Patients receive sargramostim (GM-CSF) subcutaneously (SC) daily on days 1-5 and then undergo collection of autologous peripheral blood mononuclear cells (PBMC) on days 6 and 7 of week 1. The PBMC are treated ex vivo to form interleukin-12-primed activated T cells (12ATC).
Patients receive fluorouracil IV over 24 hours on day 6 of week 2 and interferon alfa-2b SC and GM-CSF SC 3 times weekly on weeks 3-5. Patients receive 12ATC IV over 15-30 minutes twice weekly and interferon alfa-2b SC (at least 24 hours after 12ATC infusion) once weekly on weeks 6-8. Patients with complete or partial response or stable disease at 3 weeks after the last 12ATC infusion may receive an additional 8-week course as above.
Patients are followed every 2-3 months for 1 year and then every 6 months for 2 years or at any time when the physical examination or symptoms are suspicious for tumor progression.
Trial Lead Organizations
Vince Lombardi Cancer Clinic at Aurora St.

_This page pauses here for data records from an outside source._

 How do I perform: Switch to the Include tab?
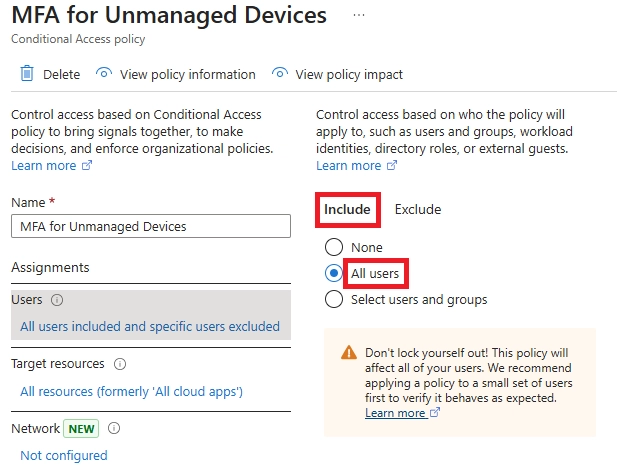click(347, 209)
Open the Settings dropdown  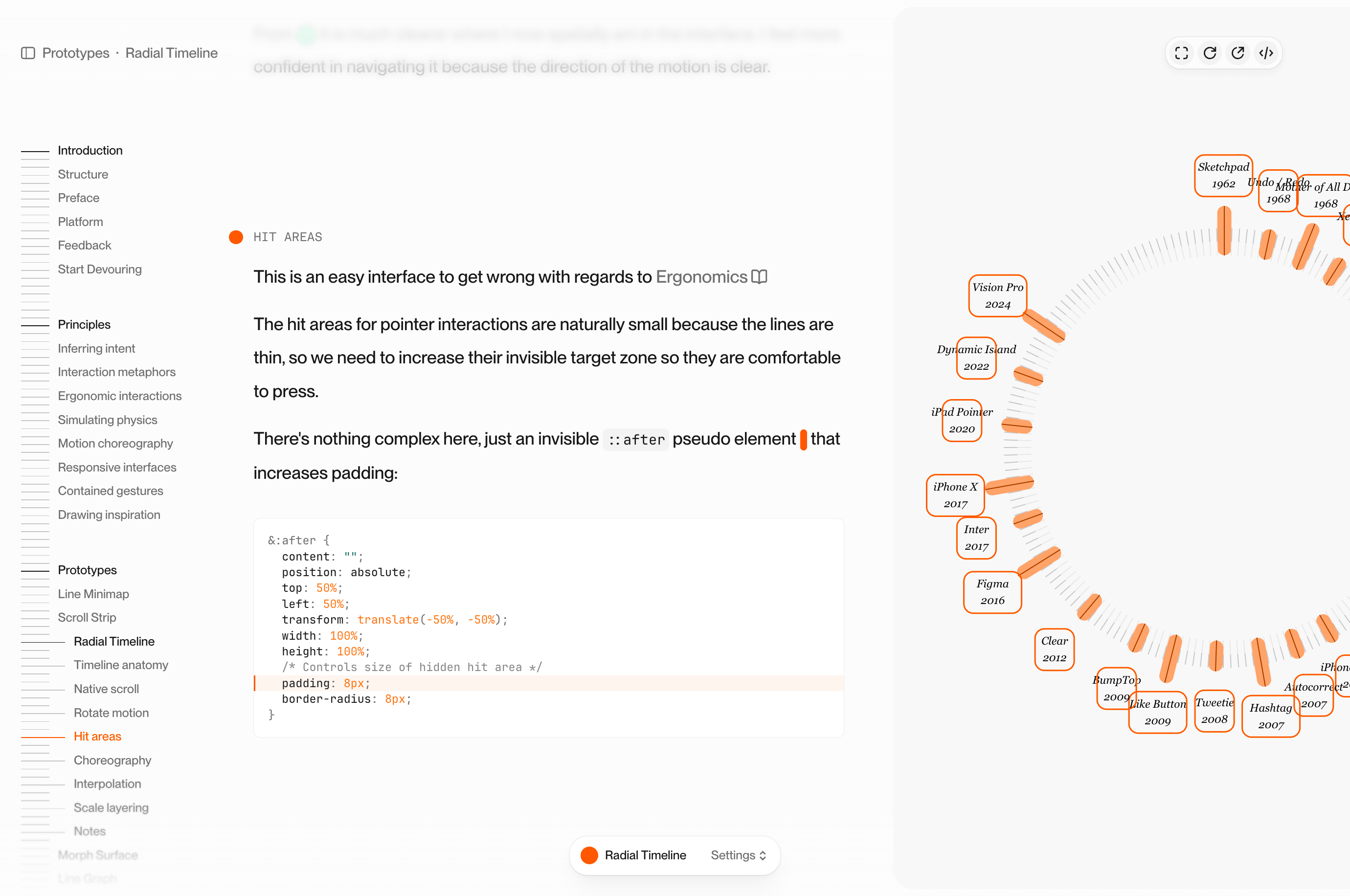[x=738, y=855]
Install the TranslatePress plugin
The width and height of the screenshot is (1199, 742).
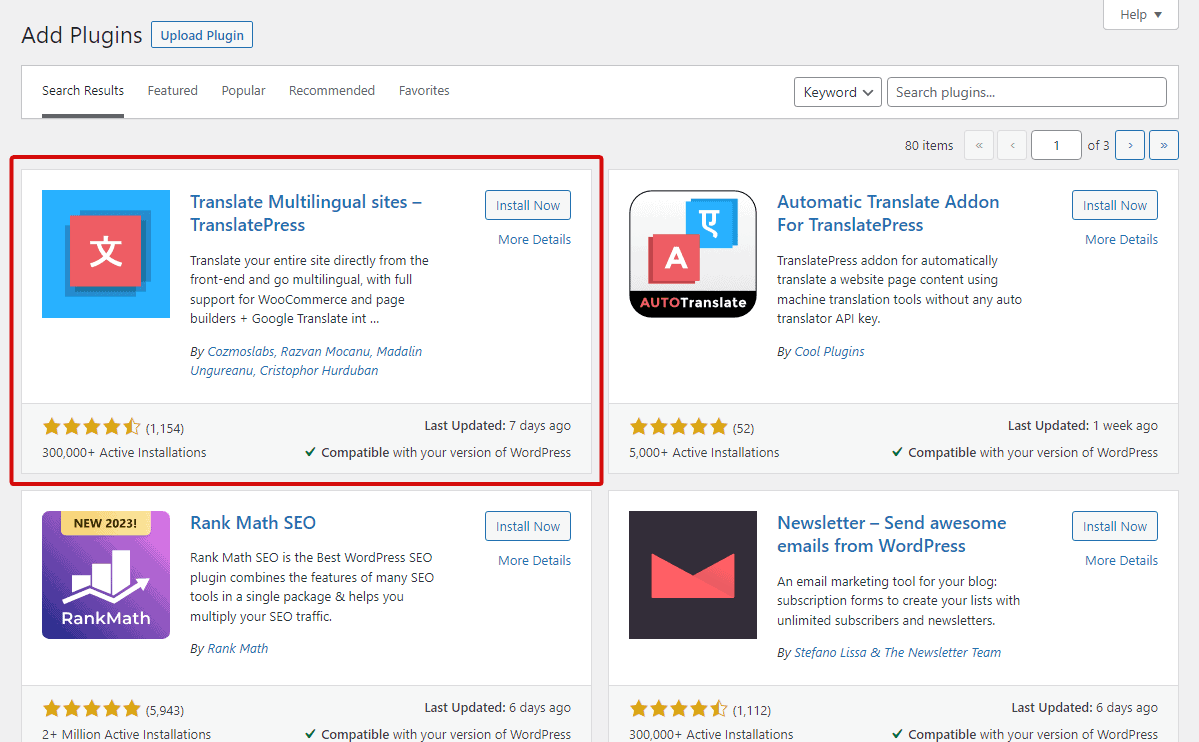point(527,205)
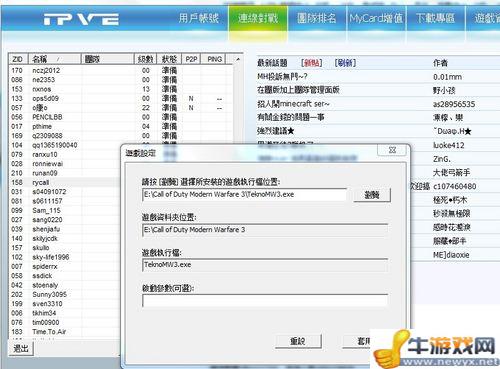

Luke's Medical Center
| John Hanson, MD, Protocol chair |
| ||
| Registry Information | ||
| Official Title | A Phase I/II Study Of Interleukin-12-Primed Activated T Cells In Combination With 5FU, GM-CSF And Interferon alfa-2b In Metastatic Renal Cell Carcinoma Or Colorectal Carcinoma | |
| Trial Start Date | 2001-11-03 | |
| Trial Completion Date | 2007-10-08 | |
| Registered in ClinicalTrials.gov | NCT00030342 | |
| Date Submitted to PDQ | 2001-11-15 | |
| Information Last Verified | 2008-10-29 | |
Note: The purpose of most clinical trials listed in this database is to test new cancer treatments, or new methods of diagnosing, screening, or preventing cancer. Because all potentially harmful side effects are not known before a trial is conducted, dose and schedule modifications may be required for participants if they develop side effects from the treatment or test. The therapy or test described in this clinical trial is intended for use by clinical oncologists in carefully structured settings, and may not prove to be more effective than standard treatment. A responsible investigator associated with this clinical trial should be consulted before using this protocol.